Date of Award
Doctor of Philosophy (PhD)
Civil, Construction, and Environmental Engineering
Urban water quality impairments have long burdened urban aquatic ecosystems in a phenomenon termed “urban stream syndrome”. The symptoms of this “syndrome” include physical changes in stream morphology and water level, biologically stressed environments, and perturbations in ecosystem processes. Despite years of research and costly investments in restoration and rehabilitation, urban waterways are still plagued by degradation. Improvement in urban water quality will require multi-faceted efforts, including progress on 2 key fronts 1) increased understanding of current impairments, and 2) increased knowledge about urban stormwater infrastructure like best management practices (BMPs). Towards both topics, engineers have quantified the influence of controls that can be manipulated in restoration and design to improve water quality, such as imperviousness, real time controls, and soil amendments in BMPs. However, urban waterways remain degraded, and there are still many unknowns regarding the distribution of stream quality impairments.

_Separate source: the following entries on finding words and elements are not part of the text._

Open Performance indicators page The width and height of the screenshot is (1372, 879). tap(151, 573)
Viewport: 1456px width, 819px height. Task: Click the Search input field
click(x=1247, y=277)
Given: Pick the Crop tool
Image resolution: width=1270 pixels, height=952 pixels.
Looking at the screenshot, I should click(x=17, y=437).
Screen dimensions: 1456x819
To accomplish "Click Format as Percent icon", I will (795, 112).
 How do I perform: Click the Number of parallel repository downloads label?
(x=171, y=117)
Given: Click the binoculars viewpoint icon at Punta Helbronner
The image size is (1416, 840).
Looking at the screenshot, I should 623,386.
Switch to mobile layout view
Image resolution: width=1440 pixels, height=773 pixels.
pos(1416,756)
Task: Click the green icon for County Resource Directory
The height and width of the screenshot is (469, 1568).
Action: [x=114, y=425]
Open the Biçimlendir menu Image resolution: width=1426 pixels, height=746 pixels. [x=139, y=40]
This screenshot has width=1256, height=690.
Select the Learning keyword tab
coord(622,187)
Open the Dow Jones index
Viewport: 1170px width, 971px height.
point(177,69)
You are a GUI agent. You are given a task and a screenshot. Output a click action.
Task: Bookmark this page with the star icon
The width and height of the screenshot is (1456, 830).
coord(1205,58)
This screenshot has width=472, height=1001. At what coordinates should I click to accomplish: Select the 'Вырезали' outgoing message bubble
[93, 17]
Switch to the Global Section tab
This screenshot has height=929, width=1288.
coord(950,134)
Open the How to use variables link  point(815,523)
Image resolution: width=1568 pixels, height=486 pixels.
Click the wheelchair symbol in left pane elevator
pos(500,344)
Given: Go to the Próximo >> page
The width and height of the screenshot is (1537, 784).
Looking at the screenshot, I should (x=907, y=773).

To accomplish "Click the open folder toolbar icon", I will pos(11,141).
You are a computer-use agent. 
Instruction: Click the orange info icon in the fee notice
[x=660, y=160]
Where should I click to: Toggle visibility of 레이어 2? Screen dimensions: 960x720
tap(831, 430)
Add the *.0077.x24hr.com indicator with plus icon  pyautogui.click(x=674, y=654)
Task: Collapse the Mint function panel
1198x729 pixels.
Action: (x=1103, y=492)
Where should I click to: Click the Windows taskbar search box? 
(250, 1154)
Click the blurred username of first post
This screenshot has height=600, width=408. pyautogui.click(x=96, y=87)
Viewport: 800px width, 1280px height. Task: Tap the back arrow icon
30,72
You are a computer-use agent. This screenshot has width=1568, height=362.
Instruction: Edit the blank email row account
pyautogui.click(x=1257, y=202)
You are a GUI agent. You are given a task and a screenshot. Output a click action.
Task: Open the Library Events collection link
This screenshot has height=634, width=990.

Improvement of urban water quality requires better quantification of water quality distribution and quantification of factors that impact stormwater infrastructure performance. This dissertation provided a diagnosis of the extent of spatial variability in urban stream syndrome in an urban watershed in metropolitan Detroit, and informed stormwater infrastructure performance variabilities through the execution of three objectives. First, the distribution of stream quality variability across socio-economic groups was evaluated through a partnership with volunteer science. Second, nutrient management BMP variability was assessed on a regional climate scale, and variable performance between climates was quantified. Finally, the influence of storm characteristics on BMP nutrient management was assessed and performance under different types of storms was quantified. This research showed that high poverty areas are disproportionately burdened by poor stream water quality and identified phosphorus leaching vulnerability for BMPs in arid climates and during intense storm events.